PubSubHubbub was concieved as a protocol for delivering push notifications of updates to Atom and RSS feeds, and I think most would agree that it has been somewhat successful in doing so. However, almost immediately people became interested in either making it support other specific serialization formats (I penned a variant for streams of JSON objects, for example) and ultimately making it general enough for any arbitrary data type.

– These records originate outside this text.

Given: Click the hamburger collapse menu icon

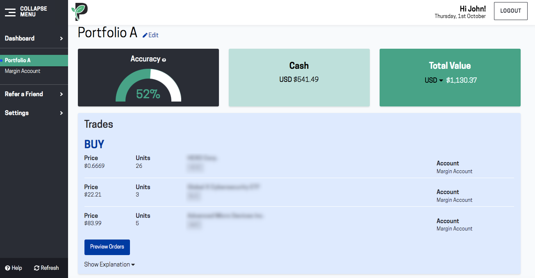Looking at the screenshot, I should (10, 12).
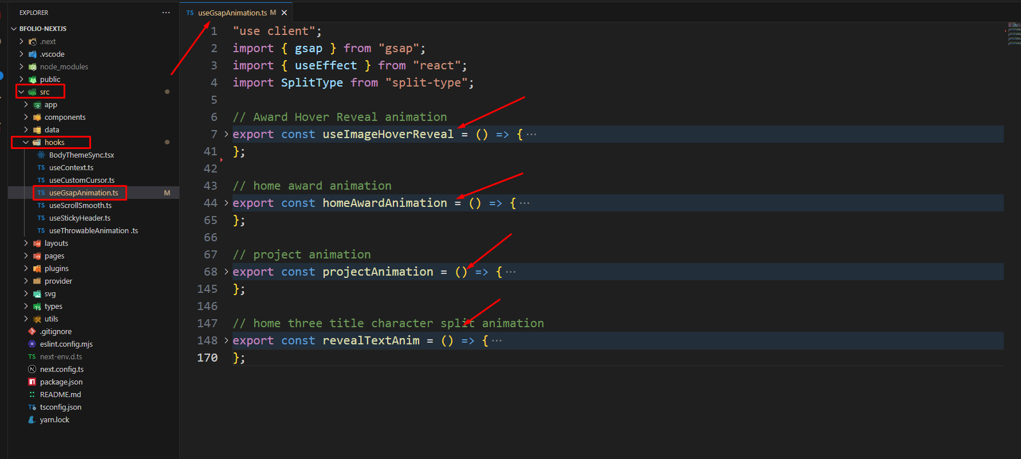Screen dimensions: 1021x459
Task: Open the Explorer more actions ellipsis
Action: (166, 13)
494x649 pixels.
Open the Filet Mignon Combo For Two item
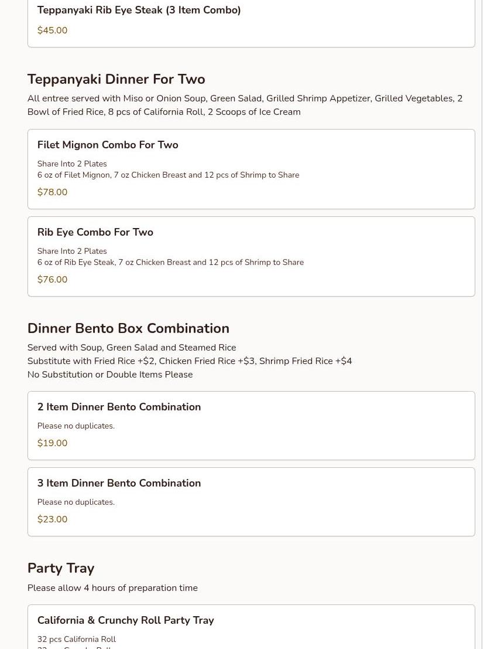pos(108,145)
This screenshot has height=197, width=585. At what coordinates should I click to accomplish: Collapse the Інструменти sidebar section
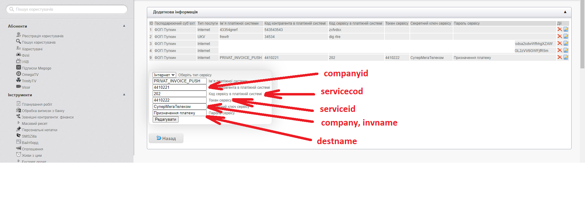124,95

Attempting to support arbitrary data formats exposed a number of weaknesses in the original protocol, the main one being that the signature used for authenticated notifications applies only to the body of the notification. This was not too big an issue when the payload was constrained to being a valid feed, but with support for arbitrary resources comes the need to support the HTTP headers that describe the payload — Content-Type in particular — and these really need to be be included in the signature too in order to prevent a class of attack where a request is intercepted and altered with a new set of headers in order to obtain a more harmful interpretation of the existing payload.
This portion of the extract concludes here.